Brief ::
Lay out the lines below as a JSON list of strings with one string per line and blank lines omitted. Begin at the line that contains "What do you see at coordinates (796, 69)" and stop after the line that contains "center [48, 27].".

--- Begin Material provided ---

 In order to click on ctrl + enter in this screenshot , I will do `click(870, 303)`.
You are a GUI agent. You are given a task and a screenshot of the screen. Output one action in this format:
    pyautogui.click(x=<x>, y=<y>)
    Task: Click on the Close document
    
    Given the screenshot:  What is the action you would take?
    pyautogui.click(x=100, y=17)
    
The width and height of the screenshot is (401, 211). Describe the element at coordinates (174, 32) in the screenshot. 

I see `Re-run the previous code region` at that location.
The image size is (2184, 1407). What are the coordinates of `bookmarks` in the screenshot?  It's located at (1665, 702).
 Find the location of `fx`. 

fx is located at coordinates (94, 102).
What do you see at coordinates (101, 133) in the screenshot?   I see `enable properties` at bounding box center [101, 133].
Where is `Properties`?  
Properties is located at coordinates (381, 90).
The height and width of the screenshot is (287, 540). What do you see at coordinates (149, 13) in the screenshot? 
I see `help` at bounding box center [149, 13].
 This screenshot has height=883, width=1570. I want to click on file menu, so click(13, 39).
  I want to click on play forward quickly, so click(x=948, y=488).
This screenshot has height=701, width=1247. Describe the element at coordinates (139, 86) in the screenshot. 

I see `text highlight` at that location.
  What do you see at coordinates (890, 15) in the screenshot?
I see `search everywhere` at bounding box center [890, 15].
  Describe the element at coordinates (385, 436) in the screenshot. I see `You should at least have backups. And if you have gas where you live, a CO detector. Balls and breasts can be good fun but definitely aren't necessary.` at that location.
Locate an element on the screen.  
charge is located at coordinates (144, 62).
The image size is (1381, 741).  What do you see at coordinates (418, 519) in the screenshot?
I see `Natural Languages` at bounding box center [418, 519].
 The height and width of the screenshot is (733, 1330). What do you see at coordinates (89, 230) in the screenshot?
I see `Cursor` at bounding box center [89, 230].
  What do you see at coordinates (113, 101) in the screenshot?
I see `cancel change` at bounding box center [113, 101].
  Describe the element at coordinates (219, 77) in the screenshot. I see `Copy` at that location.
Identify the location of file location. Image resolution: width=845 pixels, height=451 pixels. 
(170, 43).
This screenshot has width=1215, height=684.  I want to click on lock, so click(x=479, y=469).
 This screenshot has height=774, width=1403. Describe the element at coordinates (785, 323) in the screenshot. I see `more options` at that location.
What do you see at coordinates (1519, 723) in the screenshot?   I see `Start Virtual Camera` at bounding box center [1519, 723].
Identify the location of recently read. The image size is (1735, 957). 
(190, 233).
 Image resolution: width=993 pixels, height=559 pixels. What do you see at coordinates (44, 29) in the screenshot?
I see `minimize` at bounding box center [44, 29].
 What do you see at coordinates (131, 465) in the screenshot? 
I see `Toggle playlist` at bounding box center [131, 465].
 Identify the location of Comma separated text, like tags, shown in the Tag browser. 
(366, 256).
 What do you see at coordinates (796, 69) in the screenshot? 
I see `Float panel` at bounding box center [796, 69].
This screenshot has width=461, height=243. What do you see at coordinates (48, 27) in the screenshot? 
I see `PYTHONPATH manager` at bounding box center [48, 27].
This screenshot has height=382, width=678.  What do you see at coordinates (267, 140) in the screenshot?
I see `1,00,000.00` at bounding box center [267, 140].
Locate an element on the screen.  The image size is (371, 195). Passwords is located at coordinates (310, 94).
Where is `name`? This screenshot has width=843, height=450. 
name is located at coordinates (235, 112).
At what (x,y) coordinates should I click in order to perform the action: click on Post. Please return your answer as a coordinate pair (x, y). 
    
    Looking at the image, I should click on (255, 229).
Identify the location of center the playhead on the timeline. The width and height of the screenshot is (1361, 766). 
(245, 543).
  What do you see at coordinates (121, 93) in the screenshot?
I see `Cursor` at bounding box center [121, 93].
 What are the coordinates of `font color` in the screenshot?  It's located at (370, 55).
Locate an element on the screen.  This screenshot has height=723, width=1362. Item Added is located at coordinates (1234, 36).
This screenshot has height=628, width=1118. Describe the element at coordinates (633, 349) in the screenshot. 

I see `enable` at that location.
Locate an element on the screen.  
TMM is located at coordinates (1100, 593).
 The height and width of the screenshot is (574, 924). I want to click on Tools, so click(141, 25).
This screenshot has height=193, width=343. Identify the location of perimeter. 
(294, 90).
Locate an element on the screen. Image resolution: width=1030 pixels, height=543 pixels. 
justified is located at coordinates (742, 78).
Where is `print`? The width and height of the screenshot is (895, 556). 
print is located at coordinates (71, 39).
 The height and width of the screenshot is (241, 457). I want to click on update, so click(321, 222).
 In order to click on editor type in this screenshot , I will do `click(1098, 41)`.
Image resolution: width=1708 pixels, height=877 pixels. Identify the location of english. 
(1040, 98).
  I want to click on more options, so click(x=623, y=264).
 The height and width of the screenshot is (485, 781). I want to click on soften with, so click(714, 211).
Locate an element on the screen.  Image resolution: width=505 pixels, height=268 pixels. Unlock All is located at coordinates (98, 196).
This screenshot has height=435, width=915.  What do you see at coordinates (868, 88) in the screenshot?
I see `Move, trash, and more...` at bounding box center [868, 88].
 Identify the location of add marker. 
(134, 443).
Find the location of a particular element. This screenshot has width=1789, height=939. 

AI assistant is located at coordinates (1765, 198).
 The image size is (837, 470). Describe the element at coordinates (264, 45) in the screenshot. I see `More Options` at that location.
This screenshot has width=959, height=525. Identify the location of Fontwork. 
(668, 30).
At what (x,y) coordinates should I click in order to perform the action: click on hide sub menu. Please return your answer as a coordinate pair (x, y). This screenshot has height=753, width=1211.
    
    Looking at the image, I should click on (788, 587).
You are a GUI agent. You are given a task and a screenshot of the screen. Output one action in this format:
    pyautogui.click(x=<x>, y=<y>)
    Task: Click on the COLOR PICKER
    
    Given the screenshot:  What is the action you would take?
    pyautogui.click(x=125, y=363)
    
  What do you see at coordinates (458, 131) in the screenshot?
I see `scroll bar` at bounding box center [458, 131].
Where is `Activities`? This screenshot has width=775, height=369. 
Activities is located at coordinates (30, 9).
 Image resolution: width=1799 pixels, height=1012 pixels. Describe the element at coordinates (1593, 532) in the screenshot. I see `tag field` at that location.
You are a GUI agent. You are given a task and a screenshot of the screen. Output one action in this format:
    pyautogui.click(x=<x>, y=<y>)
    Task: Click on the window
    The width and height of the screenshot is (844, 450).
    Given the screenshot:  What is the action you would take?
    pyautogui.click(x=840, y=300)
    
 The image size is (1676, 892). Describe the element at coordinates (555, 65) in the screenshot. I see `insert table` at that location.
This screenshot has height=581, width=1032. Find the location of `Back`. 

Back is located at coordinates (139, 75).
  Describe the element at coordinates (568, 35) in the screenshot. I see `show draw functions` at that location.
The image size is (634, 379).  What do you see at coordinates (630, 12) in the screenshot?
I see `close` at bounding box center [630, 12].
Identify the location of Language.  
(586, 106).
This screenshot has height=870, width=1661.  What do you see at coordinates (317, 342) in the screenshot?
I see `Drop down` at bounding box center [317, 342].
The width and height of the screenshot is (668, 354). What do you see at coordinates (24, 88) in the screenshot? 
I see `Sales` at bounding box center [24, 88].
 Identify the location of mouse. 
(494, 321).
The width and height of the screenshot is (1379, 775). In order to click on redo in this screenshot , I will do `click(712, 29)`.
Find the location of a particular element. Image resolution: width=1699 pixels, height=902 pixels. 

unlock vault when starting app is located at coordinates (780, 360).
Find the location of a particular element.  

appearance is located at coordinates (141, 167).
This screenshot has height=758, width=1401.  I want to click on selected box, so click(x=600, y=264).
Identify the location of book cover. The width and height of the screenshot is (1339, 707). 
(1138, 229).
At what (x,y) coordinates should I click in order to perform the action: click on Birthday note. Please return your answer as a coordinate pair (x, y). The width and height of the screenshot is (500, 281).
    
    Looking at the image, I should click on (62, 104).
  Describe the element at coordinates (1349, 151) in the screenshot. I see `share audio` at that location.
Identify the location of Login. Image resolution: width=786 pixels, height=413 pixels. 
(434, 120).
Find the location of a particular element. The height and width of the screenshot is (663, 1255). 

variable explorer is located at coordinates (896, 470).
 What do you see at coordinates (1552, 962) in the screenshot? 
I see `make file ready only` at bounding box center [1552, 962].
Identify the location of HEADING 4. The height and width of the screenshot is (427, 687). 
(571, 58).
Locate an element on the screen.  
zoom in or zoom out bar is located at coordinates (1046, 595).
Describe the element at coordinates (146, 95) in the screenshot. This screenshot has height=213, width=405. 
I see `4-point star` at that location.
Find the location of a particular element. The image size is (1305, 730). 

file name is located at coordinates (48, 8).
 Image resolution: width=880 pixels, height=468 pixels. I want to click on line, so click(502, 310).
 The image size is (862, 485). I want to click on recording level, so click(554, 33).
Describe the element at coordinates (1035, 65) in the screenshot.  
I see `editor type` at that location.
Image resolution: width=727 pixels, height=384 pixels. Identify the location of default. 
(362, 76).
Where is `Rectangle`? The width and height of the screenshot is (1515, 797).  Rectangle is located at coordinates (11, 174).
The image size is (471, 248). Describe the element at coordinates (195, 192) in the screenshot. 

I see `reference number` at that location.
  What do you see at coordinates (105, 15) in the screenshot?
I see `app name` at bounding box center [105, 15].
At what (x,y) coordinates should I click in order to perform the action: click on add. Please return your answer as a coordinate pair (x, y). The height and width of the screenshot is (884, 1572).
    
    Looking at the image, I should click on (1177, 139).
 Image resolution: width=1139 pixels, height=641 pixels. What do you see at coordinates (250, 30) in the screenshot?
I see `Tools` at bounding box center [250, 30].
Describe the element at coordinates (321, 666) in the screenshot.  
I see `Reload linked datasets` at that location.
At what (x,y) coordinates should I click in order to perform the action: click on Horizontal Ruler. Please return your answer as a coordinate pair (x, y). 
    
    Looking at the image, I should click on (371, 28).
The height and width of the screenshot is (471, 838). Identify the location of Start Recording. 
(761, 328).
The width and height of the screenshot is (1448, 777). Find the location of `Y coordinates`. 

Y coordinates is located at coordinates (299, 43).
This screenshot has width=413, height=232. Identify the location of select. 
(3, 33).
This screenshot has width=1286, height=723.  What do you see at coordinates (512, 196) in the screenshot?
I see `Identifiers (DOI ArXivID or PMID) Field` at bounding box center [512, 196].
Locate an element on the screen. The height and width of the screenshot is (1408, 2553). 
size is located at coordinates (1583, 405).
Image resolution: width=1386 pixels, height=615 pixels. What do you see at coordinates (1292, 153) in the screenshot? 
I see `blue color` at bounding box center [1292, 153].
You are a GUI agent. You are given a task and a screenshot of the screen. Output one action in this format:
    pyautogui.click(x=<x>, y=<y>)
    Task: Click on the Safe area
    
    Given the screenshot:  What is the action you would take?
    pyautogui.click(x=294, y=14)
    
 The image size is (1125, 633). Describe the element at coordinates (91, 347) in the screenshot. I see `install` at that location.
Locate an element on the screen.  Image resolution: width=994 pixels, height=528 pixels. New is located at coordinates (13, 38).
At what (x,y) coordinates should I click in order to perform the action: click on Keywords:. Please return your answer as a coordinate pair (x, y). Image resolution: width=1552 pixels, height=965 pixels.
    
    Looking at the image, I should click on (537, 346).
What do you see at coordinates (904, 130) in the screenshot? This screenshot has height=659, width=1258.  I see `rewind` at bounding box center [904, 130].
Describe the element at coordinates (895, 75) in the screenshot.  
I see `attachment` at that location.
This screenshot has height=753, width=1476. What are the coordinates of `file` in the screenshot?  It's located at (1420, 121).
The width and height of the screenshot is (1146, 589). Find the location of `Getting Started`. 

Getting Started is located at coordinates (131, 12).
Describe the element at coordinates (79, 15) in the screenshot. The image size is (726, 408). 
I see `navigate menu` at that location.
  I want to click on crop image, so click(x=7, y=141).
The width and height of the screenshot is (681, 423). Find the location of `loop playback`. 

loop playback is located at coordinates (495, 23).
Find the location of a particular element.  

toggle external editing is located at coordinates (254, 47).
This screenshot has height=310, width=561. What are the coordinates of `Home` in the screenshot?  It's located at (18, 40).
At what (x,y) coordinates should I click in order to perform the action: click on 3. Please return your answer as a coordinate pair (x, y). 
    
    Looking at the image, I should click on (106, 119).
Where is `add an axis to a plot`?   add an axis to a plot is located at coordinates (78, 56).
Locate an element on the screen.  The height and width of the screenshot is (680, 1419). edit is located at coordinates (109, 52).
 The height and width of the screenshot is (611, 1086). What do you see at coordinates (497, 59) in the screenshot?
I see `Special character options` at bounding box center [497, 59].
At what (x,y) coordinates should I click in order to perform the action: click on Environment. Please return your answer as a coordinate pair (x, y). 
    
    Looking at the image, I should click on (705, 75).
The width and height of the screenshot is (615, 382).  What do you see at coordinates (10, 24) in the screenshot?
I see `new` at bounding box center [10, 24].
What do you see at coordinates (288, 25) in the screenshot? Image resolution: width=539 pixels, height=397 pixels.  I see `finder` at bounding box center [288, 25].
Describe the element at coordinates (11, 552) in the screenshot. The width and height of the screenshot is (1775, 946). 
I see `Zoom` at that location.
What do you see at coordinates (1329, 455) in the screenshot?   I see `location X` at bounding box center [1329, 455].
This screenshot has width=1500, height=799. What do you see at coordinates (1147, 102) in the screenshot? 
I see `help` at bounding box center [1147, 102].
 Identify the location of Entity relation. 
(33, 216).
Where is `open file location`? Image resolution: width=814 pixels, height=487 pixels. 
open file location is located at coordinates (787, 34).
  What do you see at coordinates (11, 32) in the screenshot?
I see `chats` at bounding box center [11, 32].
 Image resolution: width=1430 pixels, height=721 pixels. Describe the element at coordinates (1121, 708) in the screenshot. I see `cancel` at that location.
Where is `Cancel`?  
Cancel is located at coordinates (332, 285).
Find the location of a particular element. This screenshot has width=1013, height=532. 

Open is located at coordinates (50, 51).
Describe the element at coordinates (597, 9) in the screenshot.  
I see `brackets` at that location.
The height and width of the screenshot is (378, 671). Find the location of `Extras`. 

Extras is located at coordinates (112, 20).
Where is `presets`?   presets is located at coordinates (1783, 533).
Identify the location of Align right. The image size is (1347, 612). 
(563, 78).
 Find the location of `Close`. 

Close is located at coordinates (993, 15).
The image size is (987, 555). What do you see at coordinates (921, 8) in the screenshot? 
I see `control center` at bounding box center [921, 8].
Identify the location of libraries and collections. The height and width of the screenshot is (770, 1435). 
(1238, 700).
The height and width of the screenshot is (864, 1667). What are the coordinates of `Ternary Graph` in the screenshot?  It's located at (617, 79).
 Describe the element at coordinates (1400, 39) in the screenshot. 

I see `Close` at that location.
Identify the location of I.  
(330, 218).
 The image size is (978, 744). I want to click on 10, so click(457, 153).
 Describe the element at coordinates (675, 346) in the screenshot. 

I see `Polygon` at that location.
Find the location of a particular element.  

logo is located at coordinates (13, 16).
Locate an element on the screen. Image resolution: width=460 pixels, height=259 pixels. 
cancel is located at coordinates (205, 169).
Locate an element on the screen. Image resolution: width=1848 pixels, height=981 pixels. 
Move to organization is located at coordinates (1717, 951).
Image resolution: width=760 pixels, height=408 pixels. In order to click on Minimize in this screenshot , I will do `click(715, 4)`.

--- End Material provided ---

Answer to the exercise ::
[
  " What do you see at coordinates (796, 69) in the screenshot? ",
  "I see `Float panel` at bounding box center [796, 69].",
  "This screenshot has width=461, height=243. What do you see at coordinates (48, 27) in the screenshot? ",
  "I see `PYTHONPATH manager` at bounding box center [48, 27]."
]